• _Objectif_
Répondez à ces questions à partir du passage extrait :
1. Depuis combien de temps Rajae Gueffar dit-elle travailler à la gare d'Agen ?
2. En quelle année Onet reprend-il le marché ?
3. À quelle date a-t-elle reçu sa lettre de licenciement ?

• _Passage extrait_
▬▬▬▬▬▬▬▬▬▬

Etouffant quelques sanglots, Rajae Gueffar raconte son parcours de bonne élève dans le monde du nettoyage :
« Ça fait plus de quatorze ans que je travaille à la gare d’Agen, je fais le nettoyage des trains. J’ai toujours fait bien mon travail, j’ai toujours été présente, je ne m’absente jamais. Même quand le contrôle il passe, ils sont tout le temps contents de mon travail. »
Un ancien chef de gare à Agen se souvient :
« Quand elle a commencé, il y avait quelques anomalies au niveau de son travail, mais qui ne portaient pas sur la sécurité. Et puis c’est devenu une de celles qui travaillent le mieux. Un être humain, avec des hauts et des bas, mais fiable. »
Kilos en moins, anxiolytiques en plus
En 2008, Onet, numéro 1 du nettoyage en France, reprend le marché et l’année dernière, la galère commence pour la Lot-et-Garonnaise :
« Un après-midi [du 9 novembre 2015, NDLR], j’ai traversé les voies pour gagner du temps [elle emprunte le parquet plancher et non le souterrain, NDLR]. Après, je me suis rendue compte que j’avais fait une erreur. Cet après-midi là, il y avait beaucoup de trains à faire et je voulais faire tous mes trains. Et c’est après que je me suis rendue compte que j’avais fait une erreur. J’ai reçu une lettre recommandée, c’était le 7 décembre, j’ai fait un entretien avec M. Loubet, le patron de l’entreprise. Il m’a dit qu’il allait réfléchir et le 17 décembre j’ai reçu une lettre de licenciement. »

▬▬▬▬▬▬▬▬▬▬

• _Entrées fournies_
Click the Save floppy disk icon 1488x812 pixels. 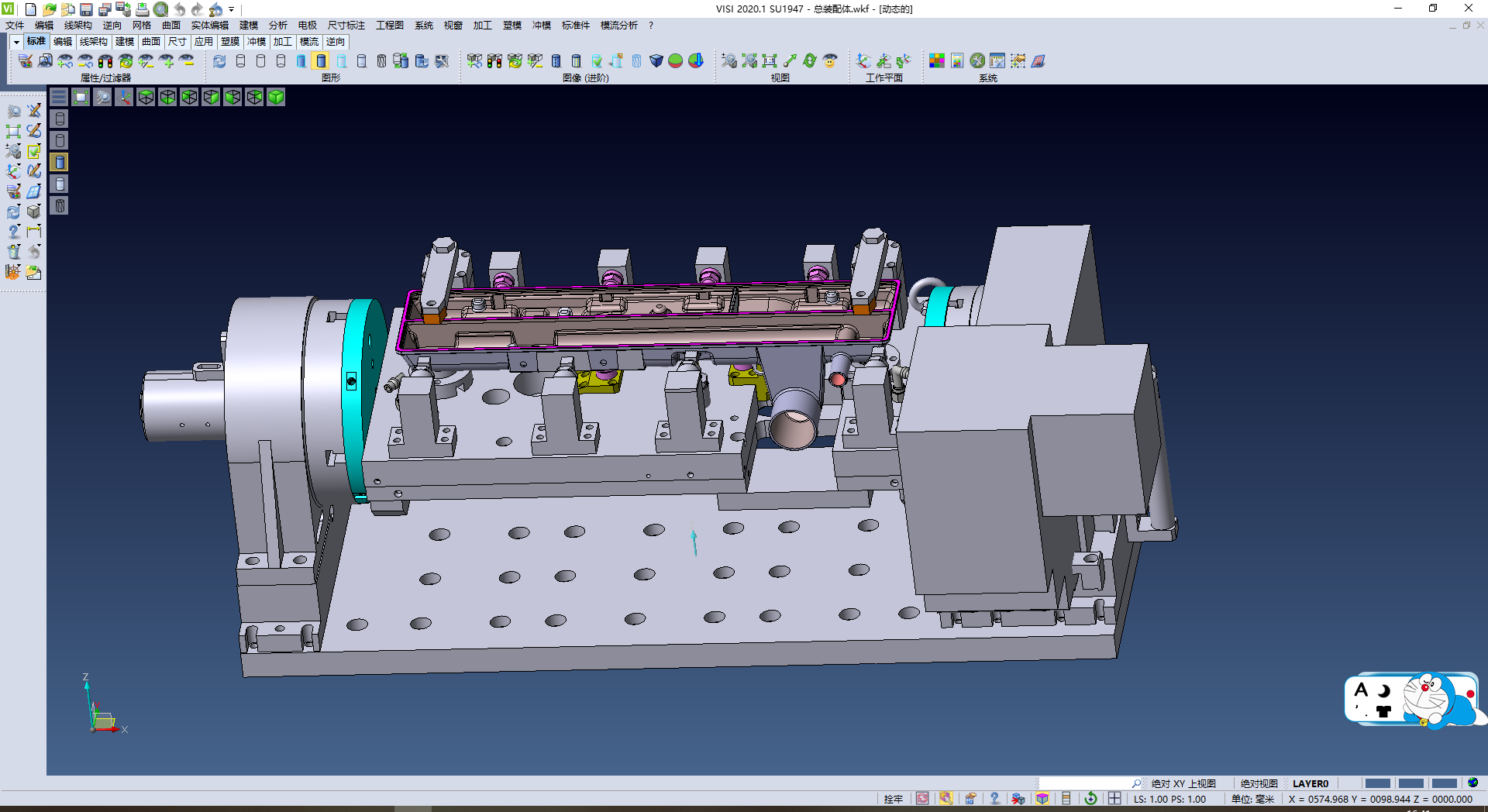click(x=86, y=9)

▬▬▬▬▬▬▬▬▬▬

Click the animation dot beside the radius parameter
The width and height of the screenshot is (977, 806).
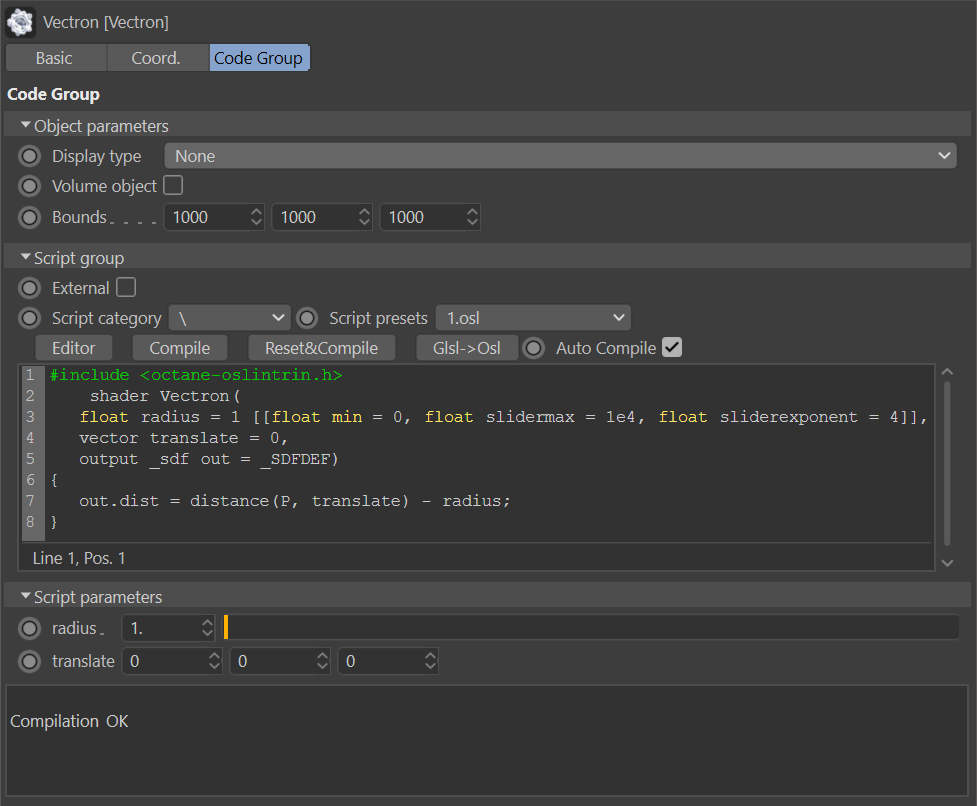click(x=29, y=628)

▬▬▬▬▬▬▬▬▬▬

• _Réponse rédigée_
1. Elle dit y travailler depuis plus de quatorze ans.
2. Onet reprend le marché en 2008.
3. Elle a reçu sa lettre de licenciement le 17 décembre.